The home entertainment business is off much more than a research consortium formed by the major studios has let on.
Last week, that consortium, the Digital Entertainment Group, reported a narrow 1.8 percent decline in the business of renting and selling movies and TV shows through home entertainment channels, to around $17.8 billion.
However, on Monday, media investment analyst Michael Nathanson published a note saying that the decline the erstwhile video business was actually much greater--more like 8 percent--since the DEG was improperly using SVOD data in its calculations.
Using SVOD revenue stats is a "red herring," Nathanson states, since a major chunk of it comes from TV programming, which is already accounted for by conglomerate TV divisions under the heading "syndication." The home aftermarket of movies, Nathanson argues, is home entertainment's main currency.
Further, he argues that DEG never tabulated SVOD revenue from platforms like HBO or Showtime, so why should it start with Netflix (NASDAQ: NFLX), Amazon (NASDAQ: AMZN) and Hulu?
Nathanson says SVOD is actually the principal cause of home entertainment's woes, which he says are accelerating.

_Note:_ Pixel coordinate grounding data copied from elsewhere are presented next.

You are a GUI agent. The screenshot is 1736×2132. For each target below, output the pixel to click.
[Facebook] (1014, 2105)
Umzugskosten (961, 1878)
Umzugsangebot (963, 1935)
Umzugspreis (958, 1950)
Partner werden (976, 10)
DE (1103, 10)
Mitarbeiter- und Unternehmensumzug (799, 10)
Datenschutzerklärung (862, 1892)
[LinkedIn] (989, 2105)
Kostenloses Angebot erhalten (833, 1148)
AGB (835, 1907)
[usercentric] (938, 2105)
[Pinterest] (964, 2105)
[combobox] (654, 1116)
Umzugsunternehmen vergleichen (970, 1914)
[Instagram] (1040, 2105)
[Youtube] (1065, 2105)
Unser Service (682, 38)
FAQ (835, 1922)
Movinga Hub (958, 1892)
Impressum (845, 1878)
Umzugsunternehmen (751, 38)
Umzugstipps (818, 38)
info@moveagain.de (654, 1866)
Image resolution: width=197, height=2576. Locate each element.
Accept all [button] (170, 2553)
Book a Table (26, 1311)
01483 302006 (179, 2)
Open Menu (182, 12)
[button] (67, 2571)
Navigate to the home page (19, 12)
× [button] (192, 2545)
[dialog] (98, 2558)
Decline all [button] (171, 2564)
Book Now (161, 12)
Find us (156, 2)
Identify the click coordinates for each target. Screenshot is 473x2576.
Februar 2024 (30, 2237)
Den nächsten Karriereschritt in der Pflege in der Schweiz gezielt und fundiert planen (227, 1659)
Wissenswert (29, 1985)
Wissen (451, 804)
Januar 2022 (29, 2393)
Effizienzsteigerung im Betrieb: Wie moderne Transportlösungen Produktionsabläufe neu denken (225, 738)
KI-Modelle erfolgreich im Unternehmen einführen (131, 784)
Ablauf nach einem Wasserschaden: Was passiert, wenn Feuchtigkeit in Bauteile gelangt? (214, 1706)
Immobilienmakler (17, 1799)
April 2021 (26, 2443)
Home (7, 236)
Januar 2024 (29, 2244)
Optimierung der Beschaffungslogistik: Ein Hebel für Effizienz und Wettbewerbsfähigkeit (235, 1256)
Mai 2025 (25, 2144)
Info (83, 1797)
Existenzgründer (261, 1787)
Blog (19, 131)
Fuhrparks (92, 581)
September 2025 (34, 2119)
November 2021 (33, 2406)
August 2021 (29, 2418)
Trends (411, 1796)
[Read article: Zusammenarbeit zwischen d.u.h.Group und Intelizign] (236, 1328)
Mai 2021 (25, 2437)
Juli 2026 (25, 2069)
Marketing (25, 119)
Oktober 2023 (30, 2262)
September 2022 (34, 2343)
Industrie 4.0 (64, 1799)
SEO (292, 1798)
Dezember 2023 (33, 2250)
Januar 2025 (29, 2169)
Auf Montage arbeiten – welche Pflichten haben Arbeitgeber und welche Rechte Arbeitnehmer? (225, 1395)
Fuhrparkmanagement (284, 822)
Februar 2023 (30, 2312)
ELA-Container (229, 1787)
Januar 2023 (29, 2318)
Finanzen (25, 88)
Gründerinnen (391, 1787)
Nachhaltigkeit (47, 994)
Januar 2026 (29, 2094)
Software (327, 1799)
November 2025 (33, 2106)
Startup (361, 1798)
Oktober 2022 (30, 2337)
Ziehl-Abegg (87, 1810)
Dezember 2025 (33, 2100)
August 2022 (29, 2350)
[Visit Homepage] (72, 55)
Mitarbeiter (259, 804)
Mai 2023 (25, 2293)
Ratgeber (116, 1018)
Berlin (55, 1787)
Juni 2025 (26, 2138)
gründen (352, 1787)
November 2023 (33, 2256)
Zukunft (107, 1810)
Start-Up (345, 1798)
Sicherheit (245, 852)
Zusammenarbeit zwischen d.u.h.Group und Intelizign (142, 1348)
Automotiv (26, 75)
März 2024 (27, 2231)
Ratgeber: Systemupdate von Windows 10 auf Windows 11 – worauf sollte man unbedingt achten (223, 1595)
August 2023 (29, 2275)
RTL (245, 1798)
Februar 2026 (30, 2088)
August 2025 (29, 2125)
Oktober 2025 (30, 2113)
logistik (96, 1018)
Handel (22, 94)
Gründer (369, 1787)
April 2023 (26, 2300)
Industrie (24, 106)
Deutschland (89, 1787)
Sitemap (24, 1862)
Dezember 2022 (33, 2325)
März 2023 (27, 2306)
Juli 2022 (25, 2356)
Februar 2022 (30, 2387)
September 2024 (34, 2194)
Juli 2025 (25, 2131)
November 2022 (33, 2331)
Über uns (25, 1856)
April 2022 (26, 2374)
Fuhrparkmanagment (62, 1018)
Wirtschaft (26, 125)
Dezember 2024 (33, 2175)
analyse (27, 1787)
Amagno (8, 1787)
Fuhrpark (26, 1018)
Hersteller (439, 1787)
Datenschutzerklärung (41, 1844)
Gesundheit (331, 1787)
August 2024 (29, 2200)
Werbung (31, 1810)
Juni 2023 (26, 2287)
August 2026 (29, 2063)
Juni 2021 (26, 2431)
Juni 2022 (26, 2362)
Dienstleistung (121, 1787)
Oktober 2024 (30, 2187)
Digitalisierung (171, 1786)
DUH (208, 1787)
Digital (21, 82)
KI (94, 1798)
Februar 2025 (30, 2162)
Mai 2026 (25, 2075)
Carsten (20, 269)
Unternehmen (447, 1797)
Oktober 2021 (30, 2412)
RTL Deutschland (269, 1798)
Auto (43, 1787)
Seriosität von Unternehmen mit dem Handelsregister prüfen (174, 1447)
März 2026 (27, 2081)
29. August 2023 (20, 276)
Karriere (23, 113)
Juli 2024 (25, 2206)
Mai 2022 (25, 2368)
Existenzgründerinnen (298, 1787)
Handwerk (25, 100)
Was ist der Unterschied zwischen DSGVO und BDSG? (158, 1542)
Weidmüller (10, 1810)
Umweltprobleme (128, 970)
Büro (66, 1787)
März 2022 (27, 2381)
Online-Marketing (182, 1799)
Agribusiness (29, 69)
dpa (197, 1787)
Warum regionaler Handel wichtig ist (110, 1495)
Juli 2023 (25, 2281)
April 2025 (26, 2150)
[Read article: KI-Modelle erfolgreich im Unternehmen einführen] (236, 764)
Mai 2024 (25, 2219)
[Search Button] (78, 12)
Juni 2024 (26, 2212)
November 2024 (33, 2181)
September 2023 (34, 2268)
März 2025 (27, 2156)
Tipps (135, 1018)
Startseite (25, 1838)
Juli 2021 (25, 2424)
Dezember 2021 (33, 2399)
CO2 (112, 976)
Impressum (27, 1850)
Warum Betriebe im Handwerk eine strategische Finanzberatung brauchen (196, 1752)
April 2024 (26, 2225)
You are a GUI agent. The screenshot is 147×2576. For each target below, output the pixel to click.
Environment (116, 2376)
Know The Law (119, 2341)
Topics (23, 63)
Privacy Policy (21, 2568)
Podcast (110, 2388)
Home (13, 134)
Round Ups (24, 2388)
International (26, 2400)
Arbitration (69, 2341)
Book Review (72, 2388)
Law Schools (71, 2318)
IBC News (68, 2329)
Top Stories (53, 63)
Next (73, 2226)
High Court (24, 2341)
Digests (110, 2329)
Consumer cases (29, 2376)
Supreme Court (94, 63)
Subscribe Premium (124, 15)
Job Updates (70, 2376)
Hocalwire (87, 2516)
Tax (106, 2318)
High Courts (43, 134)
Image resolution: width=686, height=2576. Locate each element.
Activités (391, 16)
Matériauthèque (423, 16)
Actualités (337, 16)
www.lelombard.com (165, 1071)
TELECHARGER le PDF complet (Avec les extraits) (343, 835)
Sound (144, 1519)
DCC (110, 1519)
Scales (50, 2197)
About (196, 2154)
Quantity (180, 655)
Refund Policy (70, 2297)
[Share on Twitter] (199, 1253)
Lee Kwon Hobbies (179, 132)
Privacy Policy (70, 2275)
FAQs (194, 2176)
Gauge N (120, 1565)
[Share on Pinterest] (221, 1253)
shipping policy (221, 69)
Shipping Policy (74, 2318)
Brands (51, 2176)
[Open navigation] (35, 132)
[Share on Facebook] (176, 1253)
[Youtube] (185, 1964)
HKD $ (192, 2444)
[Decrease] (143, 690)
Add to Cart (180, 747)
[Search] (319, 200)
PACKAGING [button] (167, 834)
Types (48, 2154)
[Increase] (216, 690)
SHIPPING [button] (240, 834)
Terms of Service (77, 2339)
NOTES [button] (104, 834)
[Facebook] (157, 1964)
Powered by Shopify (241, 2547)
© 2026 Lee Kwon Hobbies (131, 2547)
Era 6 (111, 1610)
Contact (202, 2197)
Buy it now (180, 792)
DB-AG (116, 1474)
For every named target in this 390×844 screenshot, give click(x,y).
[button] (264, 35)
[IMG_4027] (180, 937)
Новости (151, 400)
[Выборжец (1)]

The 8 percent decline was twice the drop experienced in 2012, the analyst points out.
Physical home entertainment sales were down 11 percent to $6.9 billion, while disc rentals declined 14 percent to $3.3 billion, according to Nathanson's calculations.
Digital rentals and sales of movies and TV shows spiked 16 percent to $7.5 billion in 2014, but slowed from a growth rate of 24 percent in 2013.
Time Warner Inc. has the biggest exposure to the declining home entertainment market, with 10 percent of its revenue coming from that sector.